Apprentice-level pay in plumbing is about $20/hr. Journeyman pay is about $40/hr. This is just for people who work at an hourly wage for someone else and don’t take on the responsibility of owning their own business.
I would expect the pay level for electricians to be roughly comparable.
Owners of plumbing businesses can make serious money. Replacing a drain (as described in my previous post) may be worth $5000 (it varies on the length and other factors, such as how rich the customer appears to be). This is typically accomplished in 2 or 3 days. The 1st day is just sales, doing the camera work, etc… The actual work is usually one day, but may extend into a second for a large job (which would typically be more than $5000). The only equipment needed is a track-hoe to dig the trench (or a pair of illegal aliens with shovels if the trench is shallow). The pipe and fittings cost a few dollars. The job is almost entirely profit.
Jobs like this are done pretty routinely — this is a small job — a big job such as a flood mitigation could be worth $40,000 (this mostly involves replacing the damaged drywall, which is pretty easy and doesn’t require any expensive equipment).
If the building flooded some time ago, there might be mold in the walls. This requires special procedures because mold is a health hazard — now watch the price go up!
The OP used plumbers as an example of dummies who are incapable of learning how to program and have to settle for a job that involves gluing pipes together.

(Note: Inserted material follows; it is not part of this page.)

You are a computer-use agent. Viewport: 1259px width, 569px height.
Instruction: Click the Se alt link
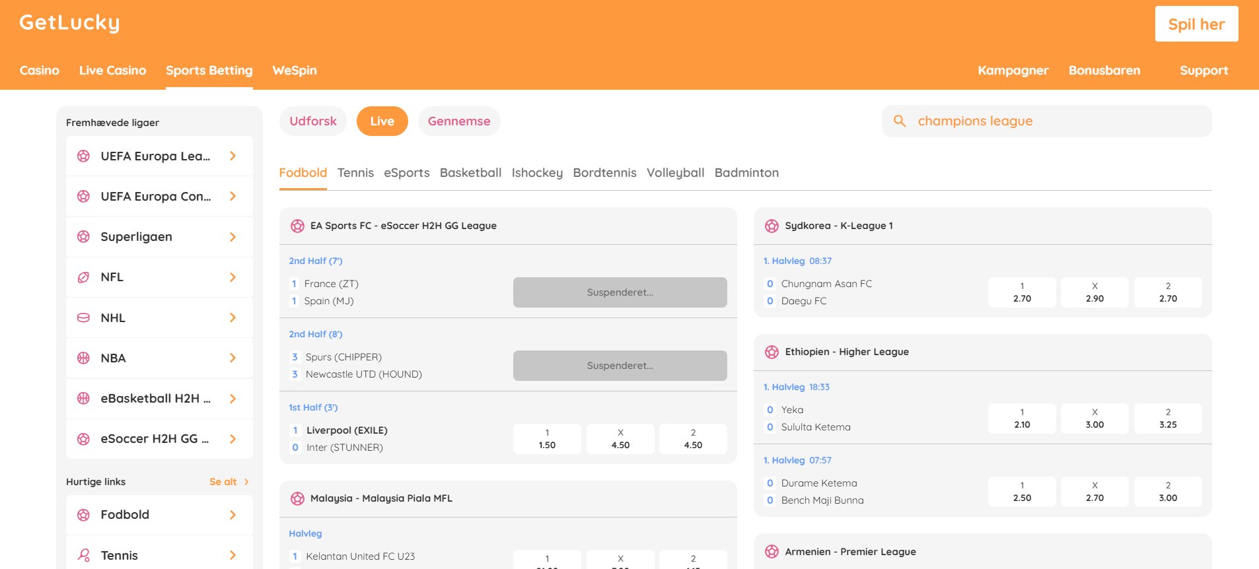click(x=223, y=482)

Presumably he considers electricians to be dummies whose math extends no further than Ohm’s Law and have to settle for a job that involves pushing wire through conduit.

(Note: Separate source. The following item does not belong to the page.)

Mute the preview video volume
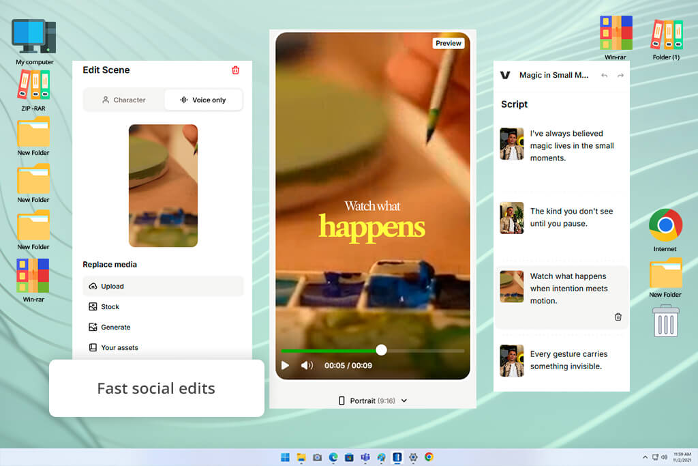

If he is so smart, perhaps he can tell us about how he makes more money than plumbers or electricians do.
Programming is mostly something that I do for fun in my free time.
Realistically, I don’t do plumbing for fun in my free time (although I know people who do, one of whom was my father, and another being my boss of the drain-pipe job described above — both do plumbing upgrades at their homes that aren’t strictly necessary).

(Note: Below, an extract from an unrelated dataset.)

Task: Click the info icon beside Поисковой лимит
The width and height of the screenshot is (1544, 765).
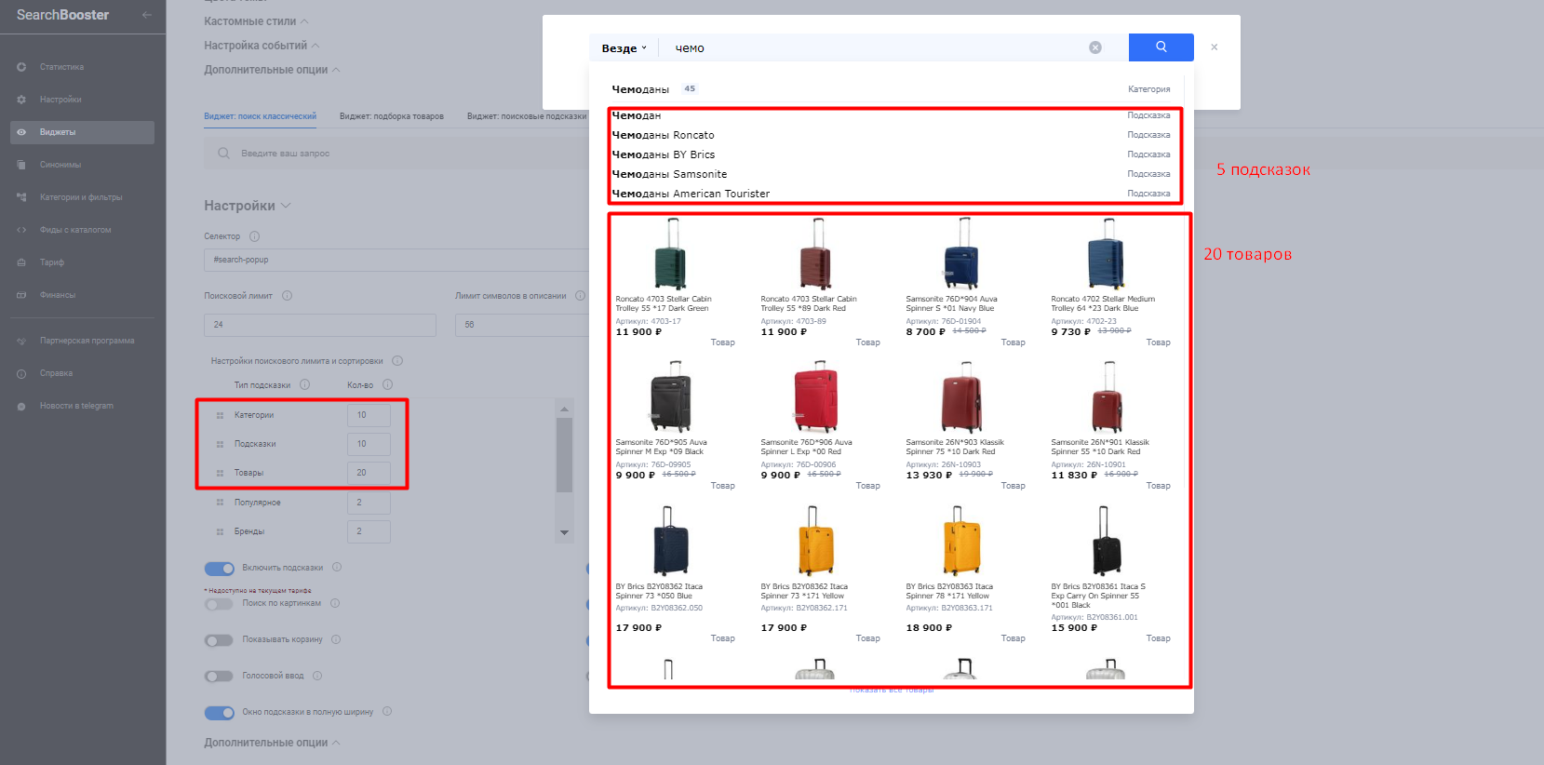Action: pos(287,296)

Also, programming the boss’s project at a job is not nearly as much fun as programming your own project in your free time, in which you get to make all the design decisions yourself.
Here is a song about programming at a job: https://www.youtube.com/watch?v=v4Wy7gRGgeA
I think an Hour of Code during Computer Science Week is a good starting point to have fun, discover what you can do with computers…
I don’t agree with coding being elevated to compulsory, just as much as I didn’t like seeing my friends who really don’t enjoy doing math, science, art or English having to do them in school.
However, I feel grateful for the movement that has made coding accessible to more people. Let me share what that vision has resulted in & what I’ve been able to create thanks to it it’s kind of strange that this is old enough that someone sort of from the next generation can comment XD
A drag-and-drop language for iPad
I get what your saying here, but for the most part I completely disagree with you. I think everyone should at least know to write some basic python or java in relation to what they do for a profession. I’m a computational chemist and I had to teach myself everything I know about coding. While the subject I work in and go to school for obviously involves knowing how to code, all my other bio/chem friends that know how to write some python/Fortran (us physicists still use this POS ) greatly benefit from it on a a day to basis, despite the fact that they do not work in a field that requires “knowing how to code” . Whether it be interpolating population ecology data with scipy, solving differential equations using python’s math libraries, extracting amino acid sequences from 10 million line PDB files, or computationally calculating the IR spec for a chemical reaction, knowing how to code can benefit ANYONE that goes into the classical science fields. I just used science examples because, well, I’m a scientist, but I’m sure someone in econ or psych could have done the same with their fields.